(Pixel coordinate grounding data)
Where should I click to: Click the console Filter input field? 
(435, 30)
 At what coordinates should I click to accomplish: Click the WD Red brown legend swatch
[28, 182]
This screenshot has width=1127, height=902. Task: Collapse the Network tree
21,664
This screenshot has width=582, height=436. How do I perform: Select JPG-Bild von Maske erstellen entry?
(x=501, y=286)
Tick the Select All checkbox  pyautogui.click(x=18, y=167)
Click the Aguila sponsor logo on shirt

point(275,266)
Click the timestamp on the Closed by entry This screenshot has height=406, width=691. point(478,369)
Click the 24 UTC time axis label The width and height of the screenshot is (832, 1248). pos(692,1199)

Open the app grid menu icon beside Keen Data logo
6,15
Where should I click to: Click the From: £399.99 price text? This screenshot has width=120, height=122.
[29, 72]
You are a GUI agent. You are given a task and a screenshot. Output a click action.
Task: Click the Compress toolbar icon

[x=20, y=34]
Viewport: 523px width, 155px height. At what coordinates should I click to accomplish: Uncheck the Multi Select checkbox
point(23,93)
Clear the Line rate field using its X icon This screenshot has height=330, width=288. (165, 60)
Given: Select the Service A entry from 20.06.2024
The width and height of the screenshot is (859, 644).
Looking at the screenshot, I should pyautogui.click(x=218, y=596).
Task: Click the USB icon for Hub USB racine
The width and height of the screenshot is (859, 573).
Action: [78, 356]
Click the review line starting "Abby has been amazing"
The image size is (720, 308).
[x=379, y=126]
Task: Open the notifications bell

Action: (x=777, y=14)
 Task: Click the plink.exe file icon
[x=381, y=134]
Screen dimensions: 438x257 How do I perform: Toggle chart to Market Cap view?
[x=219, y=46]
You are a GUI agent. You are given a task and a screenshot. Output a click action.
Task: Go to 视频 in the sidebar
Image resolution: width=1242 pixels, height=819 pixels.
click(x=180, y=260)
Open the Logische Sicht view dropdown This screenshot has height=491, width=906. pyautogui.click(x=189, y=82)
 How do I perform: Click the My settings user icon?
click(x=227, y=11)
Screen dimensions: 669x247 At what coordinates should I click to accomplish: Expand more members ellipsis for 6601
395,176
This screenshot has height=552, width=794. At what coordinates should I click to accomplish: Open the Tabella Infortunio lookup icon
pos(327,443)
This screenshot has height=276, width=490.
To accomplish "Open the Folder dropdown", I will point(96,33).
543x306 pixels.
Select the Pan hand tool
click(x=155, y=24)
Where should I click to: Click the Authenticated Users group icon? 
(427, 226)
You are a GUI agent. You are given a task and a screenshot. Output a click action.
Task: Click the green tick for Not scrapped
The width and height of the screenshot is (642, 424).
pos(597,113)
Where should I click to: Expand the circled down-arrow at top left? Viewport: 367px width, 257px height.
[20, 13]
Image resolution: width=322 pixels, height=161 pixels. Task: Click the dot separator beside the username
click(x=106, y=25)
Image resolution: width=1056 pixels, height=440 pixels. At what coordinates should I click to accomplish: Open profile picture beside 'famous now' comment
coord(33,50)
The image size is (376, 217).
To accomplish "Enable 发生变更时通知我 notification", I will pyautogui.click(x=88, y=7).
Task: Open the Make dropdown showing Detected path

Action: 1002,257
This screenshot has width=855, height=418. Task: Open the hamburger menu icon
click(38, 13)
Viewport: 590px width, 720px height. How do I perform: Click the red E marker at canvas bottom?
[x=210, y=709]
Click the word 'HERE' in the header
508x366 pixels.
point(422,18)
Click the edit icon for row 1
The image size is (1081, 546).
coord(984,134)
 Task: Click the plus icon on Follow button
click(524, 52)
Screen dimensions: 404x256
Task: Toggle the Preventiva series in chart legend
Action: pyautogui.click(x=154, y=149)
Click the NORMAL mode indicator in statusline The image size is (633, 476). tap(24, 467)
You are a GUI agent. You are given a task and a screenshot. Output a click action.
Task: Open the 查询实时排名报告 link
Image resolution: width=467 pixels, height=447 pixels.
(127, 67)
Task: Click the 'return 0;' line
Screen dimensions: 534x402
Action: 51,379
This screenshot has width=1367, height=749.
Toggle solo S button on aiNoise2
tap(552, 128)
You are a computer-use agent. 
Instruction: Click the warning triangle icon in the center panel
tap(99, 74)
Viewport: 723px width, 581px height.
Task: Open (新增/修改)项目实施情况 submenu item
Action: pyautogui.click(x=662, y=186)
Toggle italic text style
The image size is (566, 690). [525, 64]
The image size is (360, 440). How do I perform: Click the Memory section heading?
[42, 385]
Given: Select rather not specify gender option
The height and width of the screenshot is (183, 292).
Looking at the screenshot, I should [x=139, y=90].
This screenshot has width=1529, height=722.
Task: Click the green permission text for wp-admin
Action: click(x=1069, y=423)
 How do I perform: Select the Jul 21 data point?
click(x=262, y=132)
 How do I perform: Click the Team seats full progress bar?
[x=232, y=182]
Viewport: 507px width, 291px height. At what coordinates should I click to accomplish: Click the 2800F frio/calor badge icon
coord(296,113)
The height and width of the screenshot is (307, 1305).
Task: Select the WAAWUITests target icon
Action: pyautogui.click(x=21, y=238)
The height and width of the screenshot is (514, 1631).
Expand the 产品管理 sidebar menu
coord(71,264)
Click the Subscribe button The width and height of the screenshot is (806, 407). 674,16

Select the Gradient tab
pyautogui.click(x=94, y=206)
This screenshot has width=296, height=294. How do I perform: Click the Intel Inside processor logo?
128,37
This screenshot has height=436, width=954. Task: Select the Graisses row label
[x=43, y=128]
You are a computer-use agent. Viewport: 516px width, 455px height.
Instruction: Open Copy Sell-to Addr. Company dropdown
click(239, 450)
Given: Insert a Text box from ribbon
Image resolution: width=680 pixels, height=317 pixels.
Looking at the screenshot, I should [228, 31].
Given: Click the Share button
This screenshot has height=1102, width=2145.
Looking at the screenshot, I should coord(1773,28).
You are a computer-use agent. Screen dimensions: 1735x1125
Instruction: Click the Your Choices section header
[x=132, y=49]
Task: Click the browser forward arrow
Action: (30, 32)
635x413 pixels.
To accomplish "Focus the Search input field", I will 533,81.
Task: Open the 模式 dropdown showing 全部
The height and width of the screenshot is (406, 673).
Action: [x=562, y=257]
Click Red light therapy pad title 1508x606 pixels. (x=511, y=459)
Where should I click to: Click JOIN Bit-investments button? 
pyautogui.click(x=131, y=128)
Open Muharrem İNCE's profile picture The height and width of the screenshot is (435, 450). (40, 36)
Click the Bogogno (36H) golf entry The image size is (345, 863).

PROBLEM DESCRIPTION
Nothing should be left out. Reproduce all the entries precisely.

RESULT
Where should I click to: Click the console Filter input field? 
(435, 30)
 At what coordinates should I click to accomplish: Click the WD Red brown legend swatch
[28, 182]
This screenshot has width=1127, height=902. Task: Collapse the Network tree
21,664
This screenshot has width=582, height=436. How do I perform: Select JPG-Bild von Maske erstellen entry?
(x=501, y=286)
Tick the Select All checkbox  pyautogui.click(x=18, y=167)
Click the Aguila sponsor logo on shirt

point(275,266)
Click the timestamp on the Closed by entry This screenshot has height=406, width=691. point(478,369)
Click the 24 UTC time axis label The width and height of the screenshot is (832, 1248). pos(692,1199)

Open the app grid menu icon beside Keen Data logo
6,15
Where should I click to: Click the From: £399.99 price text? This screenshot has width=120, height=122.
[29, 72]
You are a GUI agent. You are given a task and a screenshot. Output a click action.
Task: Click the Compress toolbar icon

[x=20, y=34]
Viewport: 523px width, 155px height. At what coordinates should I click to accomplish: Uncheck the Multi Select checkbox
point(23,93)
Clear the Line rate field using its X icon This screenshot has height=330, width=288. (165, 60)
Given: Select the Service A entry from 20.06.2024
The width and height of the screenshot is (859, 644).
Looking at the screenshot, I should pyautogui.click(x=218, y=596).
Task: Click the USB icon for Hub USB racine
The width and height of the screenshot is (859, 573).
Action: [78, 356]
Click the review line starting "Abby has been amazing"
The image size is (720, 308).
[x=379, y=126]
Task: Open the notifications bell

Action: (x=777, y=14)
 Task: Click the plink.exe file icon
[x=381, y=134]
Screen dimensions: 438x257 How do I perform: Toggle chart to Market Cap view?
[x=219, y=46]
You are a GUI agent. You are given a task and a screenshot. Output a click action.
Task: Go to 视频 in the sidebar
Image resolution: width=1242 pixels, height=819 pixels.
click(x=180, y=260)
Open the Logische Sicht view dropdown This screenshot has height=491, width=906. pyautogui.click(x=189, y=82)
 How do I perform: Click the My settings user icon?
click(x=227, y=11)
Screen dimensions: 669x247 At what coordinates should I click to accomplish: Expand more members ellipsis for 6601
395,176
This screenshot has height=552, width=794. At what coordinates should I click to accomplish: Open the Tabella Infortunio lookup icon
pos(327,443)
This screenshot has height=276, width=490.
To accomplish "Open the Folder dropdown", I will point(96,33).
543x306 pixels.
Select the Pan hand tool
click(x=155, y=24)
Where should I click to: Click the Authenticated Users group icon? 
(427, 226)
You are a GUI agent. You are given a task and a screenshot. Output a click action.
Task: Click the green tick for Not scrapped
The width and height of the screenshot is (642, 424).
pos(597,113)
Where should I click to: Expand the circled down-arrow at top left? Viewport: 367px width, 257px height.
[20, 13]
Image resolution: width=322 pixels, height=161 pixels. Task: Click the dot separator beside the username
click(x=106, y=25)
Image resolution: width=1056 pixels, height=440 pixels. At what coordinates should I click to accomplish: Open profile picture beside 'famous now' comment
coord(33,50)
The image size is (376, 217).
To accomplish "Enable 发生变更时通知我 notification", I will pyautogui.click(x=88, y=7).
Task: Open the Make dropdown showing Detected path

Action: 1002,257
This screenshot has width=855, height=418. Task: Open the hamburger menu icon
click(38, 13)
Viewport: 590px width, 720px height. How do I perform: Click the red E marker at canvas bottom?
[x=210, y=709]
Click the word 'HERE' in the header
508x366 pixels.
point(422,18)
Click the edit icon for row 1
The image size is (1081, 546).
coord(984,134)
 Task: Click the plus icon on Follow button
click(524, 52)
Screen dimensions: 404x256
Task: Toggle the Preventiva series in chart legend
Action: pyautogui.click(x=154, y=149)
Click the NORMAL mode indicator in statusline The image size is (633, 476). tap(24, 467)
You are a GUI agent. You are given a task and a screenshot. Output a click action.
Task: Open the 查询实时排名报告 link
Image resolution: width=467 pixels, height=447 pixels.
(127, 67)
Task: Click the 'return 0;' line
Screen dimensions: 534x402
Action: 51,379
This screenshot has width=1367, height=749.
Toggle solo S button on aiNoise2
tap(552, 128)
You are a computer-use agent. 
Instruction: Click the warning triangle icon in the center panel
tap(99, 74)
Viewport: 723px width, 581px height.
Task: Open (新增/修改)项目实施情况 submenu item
Action: pyautogui.click(x=662, y=186)
Toggle italic text style
The image size is (566, 690). [525, 64]
The image size is (360, 440). How do I perform: Click the Memory section heading?
[42, 385]
Given: Select rather not specify gender option
The height and width of the screenshot is (183, 292).
Looking at the screenshot, I should [x=139, y=90].
This screenshot has width=1529, height=722.
Task: Click the green permission text for wp-admin
Action: click(x=1069, y=423)
 How do I perform: Select the Jul 21 data point?
click(x=262, y=132)
 How do I perform: Click the Team seats full progress bar?
[x=232, y=182]
Viewport: 507px width, 291px height. At what coordinates should I click to accomplish: Click the 2800F frio/calor badge icon
coord(296,113)
The height and width of the screenshot is (307, 1305).
Task: Select the WAAWUITests target icon
Action: pyautogui.click(x=21, y=238)
The height and width of the screenshot is (514, 1631).
Expand the 产品管理 sidebar menu
coord(71,264)
Click the Subscribe button The width and height of the screenshot is (806, 407). 674,16

Select the Gradient tab
pyautogui.click(x=94, y=206)
This screenshot has width=296, height=294. How do I perform: Click the Intel Inside processor logo?
128,37
This screenshot has height=436, width=954. Task: Select the Graisses row label
[x=43, y=128]
You are a computer-use agent. Viewport: 516px width, 455px height.
Instruction: Open Copy Sell-to Addr. Company dropdown
click(239, 450)
Given: Insert a Text box from ribbon
Image resolution: width=680 pixels, height=317 pixels.
Looking at the screenshot, I should [228, 31].
Given: Click the Share button
This screenshot has height=1102, width=2145.
Looking at the screenshot, I should coord(1773,28).
You are a computer-use agent. Screen dimensions: 1735x1125
Instruction: Click the Your Choices section header
[x=132, y=49]
Task: Click the browser forward arrow
Action: (30, 32)
635x413 pixels.
To accomplish "Focus the Search input field", I will 533,81.
Task: Open the 模式 dropdown showing 全部
The height and width of the screenshot is (406, 673).
Action: [x=562, y=257]
Click Red light therapy pad title 1508x606 pixels. (x=511, y=459)
Where should I click to: Click JOIN Bit-investments button? 
pyautogui.click(x=131, y=128)
Open Muharrem İNCE's profile picture The height and width of the screenshot is (435, 450). (40, 36)
Click the Bogogno (36H) golf entry The image size is (345, 863).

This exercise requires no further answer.